In your original code you accumulate total with 2 values whenever n is even.

Better might be:

n = 5
total = 0
for i in range(1, n + 1):
    total += i if (i % 2) else i // 2
print(total)

Output:

12

1. Update the total based on whether count is even or odd. Right now total += n always runs.

2. You need to add the count as n, or reword your variables.

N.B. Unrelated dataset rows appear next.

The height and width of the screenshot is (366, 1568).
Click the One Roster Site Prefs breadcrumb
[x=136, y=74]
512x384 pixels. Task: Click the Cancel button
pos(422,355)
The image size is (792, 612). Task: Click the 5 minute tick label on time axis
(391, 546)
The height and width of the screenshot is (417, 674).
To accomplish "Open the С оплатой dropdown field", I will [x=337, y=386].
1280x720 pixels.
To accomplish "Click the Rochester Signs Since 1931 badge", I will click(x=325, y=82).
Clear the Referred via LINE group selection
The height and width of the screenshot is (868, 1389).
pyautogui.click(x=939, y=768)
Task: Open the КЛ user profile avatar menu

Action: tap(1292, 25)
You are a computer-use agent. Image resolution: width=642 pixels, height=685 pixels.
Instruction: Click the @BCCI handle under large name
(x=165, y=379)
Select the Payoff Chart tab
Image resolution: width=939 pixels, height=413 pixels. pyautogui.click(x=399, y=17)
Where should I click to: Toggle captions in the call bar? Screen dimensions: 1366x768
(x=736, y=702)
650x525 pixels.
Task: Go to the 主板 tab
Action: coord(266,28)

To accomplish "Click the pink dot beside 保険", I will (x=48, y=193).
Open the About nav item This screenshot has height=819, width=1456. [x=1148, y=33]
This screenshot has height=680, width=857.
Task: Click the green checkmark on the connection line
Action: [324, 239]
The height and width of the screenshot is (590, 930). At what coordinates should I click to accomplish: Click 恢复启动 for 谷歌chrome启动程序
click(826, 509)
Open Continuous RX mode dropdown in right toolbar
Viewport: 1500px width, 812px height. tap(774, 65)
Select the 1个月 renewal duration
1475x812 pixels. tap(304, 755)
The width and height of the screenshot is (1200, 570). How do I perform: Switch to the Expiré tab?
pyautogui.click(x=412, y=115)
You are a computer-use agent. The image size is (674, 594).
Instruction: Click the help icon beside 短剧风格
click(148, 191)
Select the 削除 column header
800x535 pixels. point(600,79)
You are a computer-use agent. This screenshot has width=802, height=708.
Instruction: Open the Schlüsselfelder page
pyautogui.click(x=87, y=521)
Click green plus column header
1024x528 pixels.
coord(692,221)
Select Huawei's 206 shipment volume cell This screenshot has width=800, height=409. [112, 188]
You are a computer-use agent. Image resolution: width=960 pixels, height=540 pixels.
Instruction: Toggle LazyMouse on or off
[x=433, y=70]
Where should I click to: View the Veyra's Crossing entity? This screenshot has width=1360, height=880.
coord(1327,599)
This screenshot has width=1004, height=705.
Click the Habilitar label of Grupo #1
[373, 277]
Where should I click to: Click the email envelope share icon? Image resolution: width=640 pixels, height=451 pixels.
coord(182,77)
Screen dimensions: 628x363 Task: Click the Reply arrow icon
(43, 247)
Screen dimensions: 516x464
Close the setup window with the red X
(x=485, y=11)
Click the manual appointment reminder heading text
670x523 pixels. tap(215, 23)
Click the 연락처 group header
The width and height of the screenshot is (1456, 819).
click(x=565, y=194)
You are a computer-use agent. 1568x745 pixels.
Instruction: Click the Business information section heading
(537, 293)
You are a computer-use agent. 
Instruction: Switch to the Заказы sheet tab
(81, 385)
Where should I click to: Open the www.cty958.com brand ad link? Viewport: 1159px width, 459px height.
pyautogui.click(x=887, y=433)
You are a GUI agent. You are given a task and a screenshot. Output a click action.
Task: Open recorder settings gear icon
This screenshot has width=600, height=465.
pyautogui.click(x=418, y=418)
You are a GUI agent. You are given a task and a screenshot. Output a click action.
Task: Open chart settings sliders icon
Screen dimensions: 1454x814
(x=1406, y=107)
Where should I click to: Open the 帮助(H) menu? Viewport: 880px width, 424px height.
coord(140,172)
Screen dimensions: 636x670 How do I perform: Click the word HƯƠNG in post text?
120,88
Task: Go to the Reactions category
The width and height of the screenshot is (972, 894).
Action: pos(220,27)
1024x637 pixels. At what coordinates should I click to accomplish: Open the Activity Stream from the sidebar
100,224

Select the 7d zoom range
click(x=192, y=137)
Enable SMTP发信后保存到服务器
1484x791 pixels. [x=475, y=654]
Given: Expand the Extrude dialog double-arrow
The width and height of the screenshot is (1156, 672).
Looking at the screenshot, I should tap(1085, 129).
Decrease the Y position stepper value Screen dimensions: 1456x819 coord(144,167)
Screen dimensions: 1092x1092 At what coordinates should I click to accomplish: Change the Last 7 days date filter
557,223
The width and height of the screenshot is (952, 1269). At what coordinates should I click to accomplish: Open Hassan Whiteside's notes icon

3. Initialize the count to 1

Here is the update:

n = 2  # or however you are reading it.

# Initialize counter and total
count = 1
total = 0

# Use loop to sum the numbers
while count <= n:
    if count % 2 == 0:
        total += (count // 2)
    else:
        total += count
    count += 1

print(total)  # 40

Side note: You could rewrite the whole loop using list comprehension in one line:

n = 10  # or however you are reading it.

# Sum the numbers using list comprehension
total = sum([count // 2 if count % 2 == 0 else count for count in range(1, n+1)])

print(total)  # 40

I would use a for loop and a range to avoid manually incrementing:

total = 0

for i in range(1, n + 1):
    total += i if i % 2 else i // 2

For this specific case an iterator solution is even more applicable, and will give the understanding of Python power:

total = sum((i if i % 2 else i // 2) for i in range(1, n + 1))

If you want to have one liner you can do:

total = sum((i // 2 if i % 2 == 0 else i) for i in range(1, n + 1))

where range(1, n + 1) is used to generate numbers from 1 to n.

(i // 2 if i % 2 == 0 else i) checks if the number is even or odd, so if it is even, which is checked as (i % 2 == 0), we add i // 2 and in case it is odd we just add i. and sum() is used to sum all the items.

The result will return also 12 if n=5.